Collected data
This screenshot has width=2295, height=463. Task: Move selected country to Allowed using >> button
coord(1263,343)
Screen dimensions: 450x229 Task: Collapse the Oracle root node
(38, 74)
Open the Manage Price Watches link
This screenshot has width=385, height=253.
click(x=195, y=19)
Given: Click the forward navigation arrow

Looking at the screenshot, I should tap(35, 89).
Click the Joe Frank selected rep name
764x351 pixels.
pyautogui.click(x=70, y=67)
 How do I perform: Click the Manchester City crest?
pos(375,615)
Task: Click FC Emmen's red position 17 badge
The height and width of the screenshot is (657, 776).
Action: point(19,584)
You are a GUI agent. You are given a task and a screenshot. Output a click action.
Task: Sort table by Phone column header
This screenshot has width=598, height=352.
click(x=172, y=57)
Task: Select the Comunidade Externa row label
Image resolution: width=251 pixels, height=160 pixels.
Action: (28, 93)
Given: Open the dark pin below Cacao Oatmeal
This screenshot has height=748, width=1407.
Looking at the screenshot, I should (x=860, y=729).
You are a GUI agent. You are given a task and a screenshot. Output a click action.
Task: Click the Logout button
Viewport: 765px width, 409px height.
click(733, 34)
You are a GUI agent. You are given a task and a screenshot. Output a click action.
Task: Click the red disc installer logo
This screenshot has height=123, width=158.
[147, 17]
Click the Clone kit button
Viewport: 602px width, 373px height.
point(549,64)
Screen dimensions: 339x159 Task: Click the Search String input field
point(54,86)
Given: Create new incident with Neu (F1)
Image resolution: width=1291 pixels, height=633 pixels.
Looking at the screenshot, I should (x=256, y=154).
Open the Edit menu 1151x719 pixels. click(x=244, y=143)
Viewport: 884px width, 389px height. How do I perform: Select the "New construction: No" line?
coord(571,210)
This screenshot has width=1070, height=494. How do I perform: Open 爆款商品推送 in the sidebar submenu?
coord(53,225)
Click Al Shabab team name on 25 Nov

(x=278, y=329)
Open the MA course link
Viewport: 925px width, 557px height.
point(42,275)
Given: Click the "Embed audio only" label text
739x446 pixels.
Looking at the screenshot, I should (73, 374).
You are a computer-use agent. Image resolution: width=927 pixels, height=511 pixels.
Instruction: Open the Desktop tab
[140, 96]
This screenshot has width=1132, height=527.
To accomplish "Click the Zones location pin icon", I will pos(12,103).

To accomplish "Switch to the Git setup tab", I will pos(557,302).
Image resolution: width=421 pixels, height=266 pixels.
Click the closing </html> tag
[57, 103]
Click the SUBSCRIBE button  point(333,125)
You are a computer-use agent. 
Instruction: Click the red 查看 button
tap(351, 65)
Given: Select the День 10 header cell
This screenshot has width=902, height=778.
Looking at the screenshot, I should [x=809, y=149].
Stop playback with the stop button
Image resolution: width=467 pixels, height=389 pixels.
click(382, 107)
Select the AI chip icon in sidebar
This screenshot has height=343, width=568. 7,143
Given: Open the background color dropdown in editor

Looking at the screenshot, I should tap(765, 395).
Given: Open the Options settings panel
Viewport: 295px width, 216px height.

> [Problem] Please filter the entries above down to the lines holding "header" and copy them.

> [Solution for this task]
Task: Sort table by Phone column header
Given: Select the День 10 header cell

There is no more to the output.